Dans un discours digne du Conseil national de la résistance, valorisant le modèle socio-économique français et brocardant le libéralisme tous azimuts, le Nicolas Sarkozy de 2009 est bien en rupture avec le Nicolas Sarkozy de 2007 qui prônait justement la rupture car il estimait le modèle social et économique français peu efficace. Avec la crise financière et économique, avec son activisme lors de la Présidence française de l’Union européenne, Nicolas Sarkozy vient d’inaugurer le point de départ de la deuxième partie de son quinquennat présidentiel.
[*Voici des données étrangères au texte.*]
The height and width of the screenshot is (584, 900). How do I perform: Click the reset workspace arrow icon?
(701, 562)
Le discours de Versailles a pour ambition de présidentialiser à pas mouchetés l’actuel régime politique de la Vème République. Nicolas Sarkozy fait voler en éclats les articles 20 et 21 de la constitution qui font du gouvernement le déterminant majeur de la politique de la Nation et du premier ministre l’acteur principal de ce gouvernement. Or, depuis le Général de Gaulle, on sait qu’il n’en est plus rien, c’est le Président qui est le cœur des Institutions et le premier ministre ne devient plus qu’une sorte de premier ministre de façade. Tout ceci était inévitable à partir du moment où on est passé du septennat au quinquennat.
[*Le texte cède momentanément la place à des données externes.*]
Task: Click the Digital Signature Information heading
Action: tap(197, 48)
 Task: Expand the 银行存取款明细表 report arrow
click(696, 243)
Quelle est l’ambition du discours de Sarkozy pour la France ? Le Président de la République met en mouvement celle-ci en fixant un cap articulé autour de la poursuite des réformes, mais des réformes (habileté politique oblige) qui visent à mettre la France dans le monde de demain avec des moyens que sont : innovation, baisse des impôts, réduction des dépenses publiques par la lutte contre le gaspillage, lancement d’un emprunt généralisé dont l’utilisation sera discutée de façon participative par les forces de la Nation, pour tout dire par le peuple français. Sur les problèmes de société et de la cohésion sociale, le Président de la République prône que ces questions fassent l’objet de débats équilibrés au Parlement : c’est le cas pour le port de la burqa car le Président de la République estime que, au nom de l’égalité et de la non-domination des femmes, le port de la burqa devrait faire l’objet d’un débat à l’Assemblée nationale en tenant compte de toutes les opinions. Concernant la création et internet et malgré la remise en cause par le Conseil constitutionnel des modalités d’application de la loi Hadopi, le Président est décidé à aller jusqu’au bout. Lequel ? Au niveau des retraites, une réforme est nécessaire à mi-mai 2010, soit dans le sens de l’allongement de l’âge de la retraite, soit dans le sens de l’augmentation des cotisations. Voilà pour l’ambition.
Sur la méthode, Nicolas Sarkozy met au cœur de son dispositif la notion de déficit public en qualifiant celui-ci de bon ou mauvais. Le mauvais déficit est celui qui porte sur les dépenses de fonctionnement, dont celles dues aux doublons entre les représentations régionales et départementales, d’où l’obligation d’opérer les réformes des collectivités pour éviter la multiplication des dépenses. Le bon déficit est celui qui consisterait à dépenser pour compenser les effets de la crise et, grâce à l’emprunt (une dépense anticipée) financer les investissements. De ce point de vue, Nicolas Sarkozy est en contradiction avec son premier ministre, François Fillon, qui lui dit classiquement qu’il faut diminuer les dépenses. François Fillon est au pied du mur. Le génie de Sarkozy est qu’il parle aux Français sans parler le français, comme il lui avait été abusivement reproché par certains journalistes. Par rapport aux socialistes qui voulaient un deuxième plan de relance, en voici un grâce à l’emprunt généralisé. La force de Sarkozy est qu’il ne parle pas comme tout le monde et il ne démord pas du lien à établir entre investissement et nouveaux secteurs d’avenir. Sarkozy, à la différence de certains responsables de gauche, n’a pas de tabou. Il a un projet politique pour la France, ce qui n’est pas le cas aujourd’hui pour la gauche gouvernementale (parti socialiste et parti communiste) qui peine à retrouver son identité, à avoir un projet politique et donc à mettre la République en mouvement.
Versailles est le point de départ de Nicolas Sarkozy pour un nouveau cycle politique dont il veut être le maître d’œuvre. On peut penser qu’il a raison quand on voit la faillite de la gauche et son incapacité à parler des discriminations, des valeurs, du mérite, du travail, de l’égalité et non de l’égalitarisme et de la chance donnée à chacun pour prendre sa place dans la République. Au total, Nicolas Sarkozy met en musique, après deux ans de mandature, l’autre façon de faire évoluer la République et donc l’art de vivre ensemble.